Intel Tools¶
Intel toolchain comprises VTune Amplifier, Advisor and Inspector.
Intel VTune Amplifier¶
Intel® VTune™ Amplifier XE is a Performance profiler. It should be used to analyse the algorithm choices, find serial and parallel code bottlenecks, understand where and how your application can benefit from available hardware resources, and speed up the execution.
Step 1: Start the VTune Amplifier¶
Build your target application in the Release mode with all optimizations enabled.
Set up the environment variables:
- ::
module add inteltools
Launch the VTune Amplifier:
For standalone GUI interface, run the
amplxe-gui
command.For command line interface, run the
amplxe-cl
command.
For the analysis of your application running on mistral, we recommend using the command line interface in combination with SLURM’s multiple program configuration (MPMD).

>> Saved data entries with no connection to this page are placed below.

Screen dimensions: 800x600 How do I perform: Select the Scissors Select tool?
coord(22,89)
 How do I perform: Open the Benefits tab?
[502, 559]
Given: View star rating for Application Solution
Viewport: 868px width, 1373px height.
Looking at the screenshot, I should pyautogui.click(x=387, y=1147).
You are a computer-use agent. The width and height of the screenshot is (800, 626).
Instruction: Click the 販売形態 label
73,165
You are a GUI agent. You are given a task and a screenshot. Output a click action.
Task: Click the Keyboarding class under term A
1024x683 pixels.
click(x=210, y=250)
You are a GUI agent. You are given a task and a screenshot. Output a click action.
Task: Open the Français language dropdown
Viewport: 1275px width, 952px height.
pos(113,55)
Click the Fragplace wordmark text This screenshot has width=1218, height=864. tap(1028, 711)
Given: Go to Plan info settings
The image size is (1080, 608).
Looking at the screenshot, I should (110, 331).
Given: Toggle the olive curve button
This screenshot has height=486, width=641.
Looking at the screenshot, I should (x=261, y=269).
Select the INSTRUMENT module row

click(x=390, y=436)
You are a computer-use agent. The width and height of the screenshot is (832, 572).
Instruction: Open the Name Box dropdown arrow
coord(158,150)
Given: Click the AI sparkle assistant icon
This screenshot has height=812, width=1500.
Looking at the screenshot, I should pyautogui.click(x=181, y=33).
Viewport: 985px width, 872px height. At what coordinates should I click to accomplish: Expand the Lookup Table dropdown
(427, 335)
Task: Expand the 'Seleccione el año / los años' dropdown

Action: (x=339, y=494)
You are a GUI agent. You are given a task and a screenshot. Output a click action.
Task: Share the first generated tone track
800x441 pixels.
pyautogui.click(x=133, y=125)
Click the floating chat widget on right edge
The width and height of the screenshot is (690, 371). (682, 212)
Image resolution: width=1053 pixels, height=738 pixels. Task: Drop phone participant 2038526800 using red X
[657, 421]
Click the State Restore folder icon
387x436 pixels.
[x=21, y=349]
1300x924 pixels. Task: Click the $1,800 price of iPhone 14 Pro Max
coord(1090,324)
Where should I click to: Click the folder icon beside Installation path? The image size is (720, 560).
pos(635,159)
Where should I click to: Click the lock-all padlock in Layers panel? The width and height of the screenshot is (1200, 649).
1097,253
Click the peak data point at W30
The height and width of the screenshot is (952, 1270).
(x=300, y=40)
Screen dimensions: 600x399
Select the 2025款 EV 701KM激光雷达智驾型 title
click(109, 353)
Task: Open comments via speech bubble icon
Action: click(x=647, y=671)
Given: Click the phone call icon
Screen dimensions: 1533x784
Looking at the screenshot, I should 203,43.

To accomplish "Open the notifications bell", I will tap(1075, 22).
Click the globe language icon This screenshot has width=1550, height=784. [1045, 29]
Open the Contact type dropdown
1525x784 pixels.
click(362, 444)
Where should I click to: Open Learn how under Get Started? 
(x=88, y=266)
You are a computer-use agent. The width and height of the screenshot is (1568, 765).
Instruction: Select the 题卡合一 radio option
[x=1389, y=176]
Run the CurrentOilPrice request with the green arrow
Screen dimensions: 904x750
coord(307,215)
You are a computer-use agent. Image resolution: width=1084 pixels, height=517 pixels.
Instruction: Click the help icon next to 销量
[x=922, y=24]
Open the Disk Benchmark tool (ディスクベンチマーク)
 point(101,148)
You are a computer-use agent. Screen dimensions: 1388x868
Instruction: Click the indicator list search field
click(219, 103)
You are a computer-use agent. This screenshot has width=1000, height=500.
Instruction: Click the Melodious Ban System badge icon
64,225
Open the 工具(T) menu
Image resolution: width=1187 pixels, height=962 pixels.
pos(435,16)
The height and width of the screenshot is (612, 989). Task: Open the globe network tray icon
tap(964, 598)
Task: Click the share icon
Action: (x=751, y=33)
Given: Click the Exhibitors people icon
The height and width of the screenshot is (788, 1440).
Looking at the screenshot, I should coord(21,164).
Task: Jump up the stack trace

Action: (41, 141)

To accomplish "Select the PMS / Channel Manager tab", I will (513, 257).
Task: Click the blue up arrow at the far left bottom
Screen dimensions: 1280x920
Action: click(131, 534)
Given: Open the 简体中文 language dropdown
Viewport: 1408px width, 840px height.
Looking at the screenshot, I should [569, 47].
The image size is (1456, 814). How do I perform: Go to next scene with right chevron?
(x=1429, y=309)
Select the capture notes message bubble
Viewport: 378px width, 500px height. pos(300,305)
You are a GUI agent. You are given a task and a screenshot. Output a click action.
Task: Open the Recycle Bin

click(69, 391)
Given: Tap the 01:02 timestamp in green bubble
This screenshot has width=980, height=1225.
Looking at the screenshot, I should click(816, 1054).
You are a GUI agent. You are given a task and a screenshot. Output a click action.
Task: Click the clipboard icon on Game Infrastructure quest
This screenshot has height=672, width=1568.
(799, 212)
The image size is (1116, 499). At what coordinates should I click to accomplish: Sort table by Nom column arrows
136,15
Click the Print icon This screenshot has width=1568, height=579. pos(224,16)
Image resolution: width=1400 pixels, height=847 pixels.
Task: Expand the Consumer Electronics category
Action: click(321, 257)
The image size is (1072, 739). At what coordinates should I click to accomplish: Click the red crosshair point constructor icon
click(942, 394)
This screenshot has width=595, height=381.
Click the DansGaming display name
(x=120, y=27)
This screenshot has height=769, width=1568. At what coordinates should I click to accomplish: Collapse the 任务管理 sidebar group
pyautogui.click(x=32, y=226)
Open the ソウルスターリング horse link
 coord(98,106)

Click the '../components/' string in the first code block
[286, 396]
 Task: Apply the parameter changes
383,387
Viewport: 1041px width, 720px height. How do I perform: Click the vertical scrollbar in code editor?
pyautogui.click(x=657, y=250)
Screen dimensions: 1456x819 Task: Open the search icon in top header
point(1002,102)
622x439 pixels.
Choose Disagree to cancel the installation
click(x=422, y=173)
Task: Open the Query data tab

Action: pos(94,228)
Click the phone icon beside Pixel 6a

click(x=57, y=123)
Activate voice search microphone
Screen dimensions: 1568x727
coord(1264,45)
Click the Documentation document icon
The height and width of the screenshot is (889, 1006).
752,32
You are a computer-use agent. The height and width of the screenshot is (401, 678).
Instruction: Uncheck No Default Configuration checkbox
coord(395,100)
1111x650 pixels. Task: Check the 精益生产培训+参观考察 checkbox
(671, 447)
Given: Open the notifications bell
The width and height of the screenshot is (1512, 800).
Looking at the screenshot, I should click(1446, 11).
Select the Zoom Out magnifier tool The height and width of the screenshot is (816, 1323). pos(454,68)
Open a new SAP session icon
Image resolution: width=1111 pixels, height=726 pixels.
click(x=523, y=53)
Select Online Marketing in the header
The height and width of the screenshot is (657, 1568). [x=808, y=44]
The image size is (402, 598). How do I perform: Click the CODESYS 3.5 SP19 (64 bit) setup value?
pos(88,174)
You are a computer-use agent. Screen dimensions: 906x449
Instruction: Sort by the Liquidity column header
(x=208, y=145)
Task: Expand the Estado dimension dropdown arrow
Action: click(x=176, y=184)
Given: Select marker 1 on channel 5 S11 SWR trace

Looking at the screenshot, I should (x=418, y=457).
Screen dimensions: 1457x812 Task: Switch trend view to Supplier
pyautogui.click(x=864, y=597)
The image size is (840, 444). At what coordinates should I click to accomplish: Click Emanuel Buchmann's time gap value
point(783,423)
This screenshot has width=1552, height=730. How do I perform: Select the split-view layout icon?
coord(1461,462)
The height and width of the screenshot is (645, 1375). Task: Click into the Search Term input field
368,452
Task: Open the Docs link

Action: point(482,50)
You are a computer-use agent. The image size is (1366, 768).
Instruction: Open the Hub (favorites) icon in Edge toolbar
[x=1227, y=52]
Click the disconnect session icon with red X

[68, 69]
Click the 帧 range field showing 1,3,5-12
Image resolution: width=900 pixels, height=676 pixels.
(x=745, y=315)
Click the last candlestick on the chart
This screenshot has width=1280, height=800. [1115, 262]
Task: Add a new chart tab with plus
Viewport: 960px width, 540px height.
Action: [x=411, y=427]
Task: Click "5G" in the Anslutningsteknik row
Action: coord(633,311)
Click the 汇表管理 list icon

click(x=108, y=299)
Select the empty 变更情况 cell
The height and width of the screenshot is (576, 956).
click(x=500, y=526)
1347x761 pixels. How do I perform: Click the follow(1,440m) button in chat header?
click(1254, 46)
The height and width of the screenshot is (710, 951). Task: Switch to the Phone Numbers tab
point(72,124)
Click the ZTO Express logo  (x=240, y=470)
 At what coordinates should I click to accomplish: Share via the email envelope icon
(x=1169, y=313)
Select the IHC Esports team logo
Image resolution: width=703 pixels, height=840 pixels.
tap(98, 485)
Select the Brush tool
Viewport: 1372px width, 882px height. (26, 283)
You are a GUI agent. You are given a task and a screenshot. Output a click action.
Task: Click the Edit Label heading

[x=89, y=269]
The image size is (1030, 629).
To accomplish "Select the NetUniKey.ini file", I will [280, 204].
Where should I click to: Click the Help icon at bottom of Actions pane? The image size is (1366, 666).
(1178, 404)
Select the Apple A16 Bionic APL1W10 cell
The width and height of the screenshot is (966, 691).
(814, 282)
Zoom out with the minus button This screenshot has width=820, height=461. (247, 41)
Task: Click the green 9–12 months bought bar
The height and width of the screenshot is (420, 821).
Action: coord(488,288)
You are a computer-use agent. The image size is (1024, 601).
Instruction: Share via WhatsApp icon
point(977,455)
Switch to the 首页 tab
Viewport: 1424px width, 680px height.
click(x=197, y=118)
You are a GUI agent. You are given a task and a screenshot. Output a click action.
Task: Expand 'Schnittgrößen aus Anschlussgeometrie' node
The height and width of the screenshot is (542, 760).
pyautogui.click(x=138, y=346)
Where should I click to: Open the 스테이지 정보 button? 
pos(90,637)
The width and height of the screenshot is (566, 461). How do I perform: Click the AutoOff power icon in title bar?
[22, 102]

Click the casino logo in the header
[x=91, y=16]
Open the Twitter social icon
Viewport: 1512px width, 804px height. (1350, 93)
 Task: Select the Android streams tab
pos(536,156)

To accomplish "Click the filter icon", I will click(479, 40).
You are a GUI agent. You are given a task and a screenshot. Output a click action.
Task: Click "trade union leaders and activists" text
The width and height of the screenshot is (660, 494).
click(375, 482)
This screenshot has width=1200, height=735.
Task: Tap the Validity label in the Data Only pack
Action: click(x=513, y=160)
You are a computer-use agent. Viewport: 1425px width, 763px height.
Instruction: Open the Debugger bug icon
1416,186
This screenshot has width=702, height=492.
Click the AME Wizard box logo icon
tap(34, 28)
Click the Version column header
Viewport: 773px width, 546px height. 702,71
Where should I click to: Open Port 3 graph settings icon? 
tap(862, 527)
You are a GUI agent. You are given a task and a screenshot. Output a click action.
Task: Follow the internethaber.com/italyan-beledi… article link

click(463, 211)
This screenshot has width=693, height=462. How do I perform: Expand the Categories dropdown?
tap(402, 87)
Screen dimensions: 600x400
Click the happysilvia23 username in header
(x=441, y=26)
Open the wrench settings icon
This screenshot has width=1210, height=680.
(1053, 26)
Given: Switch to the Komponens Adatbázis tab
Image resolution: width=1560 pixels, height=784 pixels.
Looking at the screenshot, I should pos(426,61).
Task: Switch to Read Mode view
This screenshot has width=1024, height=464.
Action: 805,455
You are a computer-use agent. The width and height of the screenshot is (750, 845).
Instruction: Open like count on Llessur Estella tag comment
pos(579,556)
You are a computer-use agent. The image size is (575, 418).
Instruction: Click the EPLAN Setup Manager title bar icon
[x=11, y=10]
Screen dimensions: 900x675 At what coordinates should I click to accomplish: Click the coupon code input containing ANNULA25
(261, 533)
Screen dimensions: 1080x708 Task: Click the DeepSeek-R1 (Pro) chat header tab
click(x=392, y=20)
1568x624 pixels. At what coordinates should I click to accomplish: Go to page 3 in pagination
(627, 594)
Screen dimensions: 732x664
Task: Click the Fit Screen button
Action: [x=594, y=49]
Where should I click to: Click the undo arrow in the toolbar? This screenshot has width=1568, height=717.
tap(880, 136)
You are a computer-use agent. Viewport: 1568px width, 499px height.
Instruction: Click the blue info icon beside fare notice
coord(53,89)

Since most of the VTune analysis is just node based, it makes sense to analyse only one tasks or all task on one node.
To use the multiple program configuration create a suitable config file and modify the srun command like
cat > vtune.conf <<EOF 0 amplxe-cl -c [analysis type] -r vtune-results [vtune options] -- ./myapp 1-N ./myapp EOF srun [any slurm options] --multi-prog vtune.conf
The analysis types that can be collected are:
hotspots: identifies the most time-consuming source code.
advanced-hotspots: as before but uses the VTune Amplifier kernel driver to extend the hotspot analysis by collecting call stacks, context switches and statistical call count data as well as analysing the CPI metric (cycles per instruction).
concurrency: usage of available logical CPUs, discovers where parallelism is incurring synchronisation overhead and identifies potential candidates for parallelisation.
locksandwaits: identifies where the application is waiting on synchronisation objects or I/O operations.
general-exploration: uses hardware event-based sampling to analyse general issues affecting the performance of the application.
memory-access: measures a set of metrics to identify memory access related issues.
Further options to amplxe-cl
you might use are:
-trace-mpi
: Configure collectors to trace MPI code, and determine MPI rank IDs in case of a non-Intel MPI library implementation.-data-limit=0
: Limit the amount of raw data to be collected by setting the maximum possible result size (in MB). VTune Amplifier starts collecting data from the beginning of the target execution and ends when the limit for the result size is reached. For unlimited data size, specify 0.-call-stack-mode=all
: Choose how to show system functions in the stack.-target-duration-type=long
: Estimate the application duration time. This value affects the size of collected data. For long running targets, sampling interval is increased to reduce the result size. For hardware event-based analysis types, the duration estimate affects a multiplier applied to the configured Sample after value.
Step 2: Set Up the Analysis Target (only if using the GUI)¶
Create a VTune Amplifier project:
Click the menu button in the right corner and go to New > Project… .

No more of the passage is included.